Traditional runged ladders, including extending ladders, are the ones that need to be propped against a supporting surface. They are typically a lot longer than step ladders (although short models can be found) and are great for tasks like cleaning gutters, accessing roofs and house painting, pointing or general repairs at height.
Combination ladders not only provide a combination of the features of step and traditional ladders, but they also allow you to work on areas where the floor is uneven — in stairways, for example.
Ladders for home use are typically made out of wood, fibreglass or aluminium. For a wooden ladder, make sure before you use it that the wood is dry, not rotted through or weakened, and that rungs are still securely attached. Fibreglass and aluminium ladders are lighter and more durable but you’ll need to still make sure that the treads are undamaged. Check that the feet of the ladder are also in good condition, so the ladder does not slip out from under you when in use.
Whenever you’re using a ladder, always position it on a stable, even surface.
If it’s a traditional runged/extended ladder, make sure that the supporting surface is also stable, and not slippery or weak — don’t ever lean it on guttering or windows, for example. If you’re using the ladder to get on your roof, make sure to leave a couple of rungs above the roof so it’s easy to get on and off the ladder.
For stepladders, there are usually locking arms between the two sides, as well as a platform at the top which should lock into place — never use the ladder without all three of these in the locked position, or the ladder is likely to fold up underneath you.
Never stand on the top rungs or platform of any of these types of ladders. You’re significantly more likely to over-reach, over-balance and injure yourself, and you can’t keep three points of contact — where you always have both feet and at least one hand on the ladder. Try and leave at least the top three rungs clear.
If you are conducting work that might cause you to over-balance —side-on drilling through bricks, for example — either try and avoid using a ladder if possible, or have the ladder tied in place or supported by an additional person.
Always bear in mind that the ladder (and each rung) has a maximum load capacity. Don’t try to carry too much weight up the ladder, as it increases your chances of over-balancing and of any loose or weaker rungs breaking.
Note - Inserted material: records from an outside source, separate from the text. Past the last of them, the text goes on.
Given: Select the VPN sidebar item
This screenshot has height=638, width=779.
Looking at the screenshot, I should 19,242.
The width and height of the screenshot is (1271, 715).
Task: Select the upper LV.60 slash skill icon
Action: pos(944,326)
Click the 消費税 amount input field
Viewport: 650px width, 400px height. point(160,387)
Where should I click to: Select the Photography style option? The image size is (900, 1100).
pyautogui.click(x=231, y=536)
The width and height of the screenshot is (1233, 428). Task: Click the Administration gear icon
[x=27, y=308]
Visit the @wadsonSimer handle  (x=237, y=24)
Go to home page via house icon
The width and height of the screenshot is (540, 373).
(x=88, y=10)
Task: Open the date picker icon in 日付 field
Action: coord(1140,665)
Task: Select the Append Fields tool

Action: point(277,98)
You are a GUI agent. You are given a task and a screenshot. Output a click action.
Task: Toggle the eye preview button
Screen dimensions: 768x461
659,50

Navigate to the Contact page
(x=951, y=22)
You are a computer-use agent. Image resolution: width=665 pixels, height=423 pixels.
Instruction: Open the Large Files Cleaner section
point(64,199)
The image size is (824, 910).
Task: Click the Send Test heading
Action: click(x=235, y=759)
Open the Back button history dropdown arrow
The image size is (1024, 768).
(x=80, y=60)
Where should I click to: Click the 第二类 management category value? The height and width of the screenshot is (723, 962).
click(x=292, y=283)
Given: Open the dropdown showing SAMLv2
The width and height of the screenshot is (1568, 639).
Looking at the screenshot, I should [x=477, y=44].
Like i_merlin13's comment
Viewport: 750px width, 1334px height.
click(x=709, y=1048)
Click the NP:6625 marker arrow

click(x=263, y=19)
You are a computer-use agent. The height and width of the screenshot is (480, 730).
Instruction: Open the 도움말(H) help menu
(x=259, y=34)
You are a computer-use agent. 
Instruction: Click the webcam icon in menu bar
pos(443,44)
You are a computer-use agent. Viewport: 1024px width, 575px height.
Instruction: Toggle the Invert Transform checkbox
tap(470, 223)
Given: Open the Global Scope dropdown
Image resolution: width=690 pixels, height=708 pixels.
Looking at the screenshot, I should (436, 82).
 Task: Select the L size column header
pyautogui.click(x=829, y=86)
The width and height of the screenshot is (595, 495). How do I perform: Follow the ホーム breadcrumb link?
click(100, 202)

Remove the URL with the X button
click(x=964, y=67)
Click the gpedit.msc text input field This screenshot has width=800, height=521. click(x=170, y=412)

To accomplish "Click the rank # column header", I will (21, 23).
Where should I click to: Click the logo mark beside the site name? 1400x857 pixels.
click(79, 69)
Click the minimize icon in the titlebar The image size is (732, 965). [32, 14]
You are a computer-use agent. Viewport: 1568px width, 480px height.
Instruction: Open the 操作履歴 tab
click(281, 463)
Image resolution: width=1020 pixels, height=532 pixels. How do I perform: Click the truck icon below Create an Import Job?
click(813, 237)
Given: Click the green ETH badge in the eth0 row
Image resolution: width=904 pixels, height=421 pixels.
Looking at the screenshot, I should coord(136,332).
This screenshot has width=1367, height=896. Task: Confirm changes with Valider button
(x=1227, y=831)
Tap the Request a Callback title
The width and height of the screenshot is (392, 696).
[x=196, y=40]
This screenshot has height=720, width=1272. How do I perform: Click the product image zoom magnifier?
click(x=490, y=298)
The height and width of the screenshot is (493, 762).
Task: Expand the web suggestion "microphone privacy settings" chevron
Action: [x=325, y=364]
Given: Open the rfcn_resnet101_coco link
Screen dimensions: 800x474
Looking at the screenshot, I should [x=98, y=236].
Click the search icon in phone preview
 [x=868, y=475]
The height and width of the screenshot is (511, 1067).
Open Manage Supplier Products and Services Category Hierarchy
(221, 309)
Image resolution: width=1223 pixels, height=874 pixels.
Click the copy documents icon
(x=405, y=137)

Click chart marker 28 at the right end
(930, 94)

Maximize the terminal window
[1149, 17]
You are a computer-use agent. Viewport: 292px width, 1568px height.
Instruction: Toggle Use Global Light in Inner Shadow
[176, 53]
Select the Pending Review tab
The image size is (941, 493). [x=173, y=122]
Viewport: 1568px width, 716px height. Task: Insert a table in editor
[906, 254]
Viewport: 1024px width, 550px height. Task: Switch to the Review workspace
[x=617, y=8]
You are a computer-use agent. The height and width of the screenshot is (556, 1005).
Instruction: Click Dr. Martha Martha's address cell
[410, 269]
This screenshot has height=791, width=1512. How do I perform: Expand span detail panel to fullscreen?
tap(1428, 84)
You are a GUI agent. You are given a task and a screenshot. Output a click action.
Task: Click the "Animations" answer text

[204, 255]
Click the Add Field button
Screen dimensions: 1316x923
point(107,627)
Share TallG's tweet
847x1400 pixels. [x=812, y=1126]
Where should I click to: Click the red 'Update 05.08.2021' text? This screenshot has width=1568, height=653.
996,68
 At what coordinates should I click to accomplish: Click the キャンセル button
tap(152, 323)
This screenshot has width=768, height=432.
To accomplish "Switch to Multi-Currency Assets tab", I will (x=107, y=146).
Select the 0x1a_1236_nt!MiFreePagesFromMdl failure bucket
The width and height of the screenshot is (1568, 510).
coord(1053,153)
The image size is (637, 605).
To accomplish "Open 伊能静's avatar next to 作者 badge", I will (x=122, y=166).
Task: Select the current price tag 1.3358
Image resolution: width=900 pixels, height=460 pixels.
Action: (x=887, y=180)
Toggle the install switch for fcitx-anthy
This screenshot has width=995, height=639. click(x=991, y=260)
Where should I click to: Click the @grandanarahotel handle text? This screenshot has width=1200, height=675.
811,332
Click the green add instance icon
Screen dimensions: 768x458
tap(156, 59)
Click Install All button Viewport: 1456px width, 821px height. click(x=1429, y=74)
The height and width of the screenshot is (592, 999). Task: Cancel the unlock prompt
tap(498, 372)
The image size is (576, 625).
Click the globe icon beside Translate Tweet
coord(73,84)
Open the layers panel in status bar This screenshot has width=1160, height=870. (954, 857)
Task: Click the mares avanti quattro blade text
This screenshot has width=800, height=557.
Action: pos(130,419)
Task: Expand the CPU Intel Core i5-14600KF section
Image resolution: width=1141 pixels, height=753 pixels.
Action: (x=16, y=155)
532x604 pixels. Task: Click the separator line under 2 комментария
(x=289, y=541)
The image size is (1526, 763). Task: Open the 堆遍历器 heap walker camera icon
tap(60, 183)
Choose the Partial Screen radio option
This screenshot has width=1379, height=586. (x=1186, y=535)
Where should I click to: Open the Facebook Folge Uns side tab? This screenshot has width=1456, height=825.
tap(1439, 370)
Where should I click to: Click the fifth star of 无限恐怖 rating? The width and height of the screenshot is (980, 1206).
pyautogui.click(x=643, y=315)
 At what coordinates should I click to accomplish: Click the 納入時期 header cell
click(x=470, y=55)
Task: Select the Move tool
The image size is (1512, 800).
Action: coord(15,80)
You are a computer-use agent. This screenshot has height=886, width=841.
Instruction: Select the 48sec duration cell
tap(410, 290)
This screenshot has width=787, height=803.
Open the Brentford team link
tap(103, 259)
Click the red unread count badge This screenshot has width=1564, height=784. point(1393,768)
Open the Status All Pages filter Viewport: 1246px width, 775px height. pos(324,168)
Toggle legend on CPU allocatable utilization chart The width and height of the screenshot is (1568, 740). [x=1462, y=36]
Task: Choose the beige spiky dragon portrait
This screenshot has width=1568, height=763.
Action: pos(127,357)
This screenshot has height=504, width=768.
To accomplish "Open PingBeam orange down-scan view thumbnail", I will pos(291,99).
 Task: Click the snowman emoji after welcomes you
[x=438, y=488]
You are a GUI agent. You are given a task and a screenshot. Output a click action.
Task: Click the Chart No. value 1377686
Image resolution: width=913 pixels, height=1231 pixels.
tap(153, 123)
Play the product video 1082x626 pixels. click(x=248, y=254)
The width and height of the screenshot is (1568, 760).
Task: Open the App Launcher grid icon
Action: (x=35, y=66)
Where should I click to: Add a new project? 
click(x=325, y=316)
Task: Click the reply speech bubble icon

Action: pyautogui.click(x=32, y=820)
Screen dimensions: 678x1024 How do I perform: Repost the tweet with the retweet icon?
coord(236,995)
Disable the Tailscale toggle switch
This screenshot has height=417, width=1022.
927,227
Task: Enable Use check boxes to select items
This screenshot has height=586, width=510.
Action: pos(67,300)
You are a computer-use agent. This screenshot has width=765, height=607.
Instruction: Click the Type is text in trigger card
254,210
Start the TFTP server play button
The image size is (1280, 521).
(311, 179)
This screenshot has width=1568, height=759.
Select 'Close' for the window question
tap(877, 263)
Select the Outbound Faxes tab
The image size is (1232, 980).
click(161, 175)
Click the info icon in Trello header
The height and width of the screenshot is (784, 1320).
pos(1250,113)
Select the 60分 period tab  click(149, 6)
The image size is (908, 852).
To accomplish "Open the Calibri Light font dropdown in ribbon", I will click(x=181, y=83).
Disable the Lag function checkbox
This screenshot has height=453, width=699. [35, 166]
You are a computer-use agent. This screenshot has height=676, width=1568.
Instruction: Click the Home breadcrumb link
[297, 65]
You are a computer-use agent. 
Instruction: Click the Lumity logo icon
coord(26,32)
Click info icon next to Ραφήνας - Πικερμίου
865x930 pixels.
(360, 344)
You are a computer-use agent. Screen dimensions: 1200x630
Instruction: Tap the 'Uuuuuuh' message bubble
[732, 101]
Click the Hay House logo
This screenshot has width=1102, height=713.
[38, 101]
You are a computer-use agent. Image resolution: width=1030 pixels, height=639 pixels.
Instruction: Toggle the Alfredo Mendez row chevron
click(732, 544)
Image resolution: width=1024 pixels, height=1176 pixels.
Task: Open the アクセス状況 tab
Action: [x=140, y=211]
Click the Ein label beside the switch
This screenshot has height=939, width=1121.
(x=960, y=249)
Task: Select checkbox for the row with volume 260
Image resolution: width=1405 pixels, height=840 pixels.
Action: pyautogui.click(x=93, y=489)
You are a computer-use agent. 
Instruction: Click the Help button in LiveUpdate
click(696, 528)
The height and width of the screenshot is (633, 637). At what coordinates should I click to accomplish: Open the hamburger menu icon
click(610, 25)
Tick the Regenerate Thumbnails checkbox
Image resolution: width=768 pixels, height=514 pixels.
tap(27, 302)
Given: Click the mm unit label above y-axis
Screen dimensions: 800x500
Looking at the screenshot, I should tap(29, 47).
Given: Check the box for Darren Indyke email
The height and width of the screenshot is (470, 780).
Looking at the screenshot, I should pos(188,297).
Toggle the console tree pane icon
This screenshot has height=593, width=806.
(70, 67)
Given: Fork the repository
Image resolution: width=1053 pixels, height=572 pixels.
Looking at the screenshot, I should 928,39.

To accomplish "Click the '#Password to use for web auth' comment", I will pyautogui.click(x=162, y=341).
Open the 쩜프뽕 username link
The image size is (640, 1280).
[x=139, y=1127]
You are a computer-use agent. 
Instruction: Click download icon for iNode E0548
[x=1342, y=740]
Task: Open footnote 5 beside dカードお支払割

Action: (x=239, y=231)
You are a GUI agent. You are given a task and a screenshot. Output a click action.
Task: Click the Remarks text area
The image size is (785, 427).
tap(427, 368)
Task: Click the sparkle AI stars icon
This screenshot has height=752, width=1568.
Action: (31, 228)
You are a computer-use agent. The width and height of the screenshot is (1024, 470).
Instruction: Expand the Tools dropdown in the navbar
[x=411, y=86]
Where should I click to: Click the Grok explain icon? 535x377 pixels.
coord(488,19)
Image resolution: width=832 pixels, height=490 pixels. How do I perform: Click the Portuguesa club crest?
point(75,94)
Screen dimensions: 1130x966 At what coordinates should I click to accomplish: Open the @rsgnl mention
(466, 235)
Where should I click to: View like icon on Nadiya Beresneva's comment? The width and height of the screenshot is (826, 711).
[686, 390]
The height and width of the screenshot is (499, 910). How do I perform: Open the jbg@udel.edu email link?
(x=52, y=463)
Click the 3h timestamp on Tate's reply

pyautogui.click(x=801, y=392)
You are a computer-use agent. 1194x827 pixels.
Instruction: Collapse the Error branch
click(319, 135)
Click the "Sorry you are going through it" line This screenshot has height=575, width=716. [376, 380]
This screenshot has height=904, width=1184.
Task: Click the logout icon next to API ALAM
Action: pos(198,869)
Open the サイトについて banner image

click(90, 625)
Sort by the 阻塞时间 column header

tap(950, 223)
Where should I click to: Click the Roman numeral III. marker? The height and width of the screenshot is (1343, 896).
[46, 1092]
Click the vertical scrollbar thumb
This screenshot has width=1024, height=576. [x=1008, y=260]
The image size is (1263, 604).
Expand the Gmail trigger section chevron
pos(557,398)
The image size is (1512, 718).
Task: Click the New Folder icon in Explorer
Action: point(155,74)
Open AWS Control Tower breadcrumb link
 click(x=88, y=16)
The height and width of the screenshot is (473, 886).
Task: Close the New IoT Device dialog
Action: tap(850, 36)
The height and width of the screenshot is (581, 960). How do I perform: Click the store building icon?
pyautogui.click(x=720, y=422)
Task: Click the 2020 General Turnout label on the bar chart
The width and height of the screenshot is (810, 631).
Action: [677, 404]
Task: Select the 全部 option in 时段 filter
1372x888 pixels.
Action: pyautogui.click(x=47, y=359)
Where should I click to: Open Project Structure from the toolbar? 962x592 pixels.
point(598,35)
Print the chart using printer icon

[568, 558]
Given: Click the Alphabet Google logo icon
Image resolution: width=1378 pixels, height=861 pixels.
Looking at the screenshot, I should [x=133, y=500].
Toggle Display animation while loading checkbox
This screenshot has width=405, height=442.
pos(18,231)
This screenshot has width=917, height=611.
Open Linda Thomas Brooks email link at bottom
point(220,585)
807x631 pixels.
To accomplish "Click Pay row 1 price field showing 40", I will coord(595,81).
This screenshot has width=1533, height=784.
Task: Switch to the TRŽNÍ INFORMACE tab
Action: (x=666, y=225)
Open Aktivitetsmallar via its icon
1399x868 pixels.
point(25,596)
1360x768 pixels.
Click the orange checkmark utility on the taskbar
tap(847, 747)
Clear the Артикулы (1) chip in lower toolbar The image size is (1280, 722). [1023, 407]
It’s tempting to try and turn around on your ladder, particularly a step ladder, but you should always remain facing the rungs. This not only allows you the three points of contact, but it also minimises the risk of slipping and falling while turning.
Lastly, if you’re working on electricals, as well as turning off mains/lighting rings try and use a fibreglass ladder as this non-conductive material will provide some shock protection.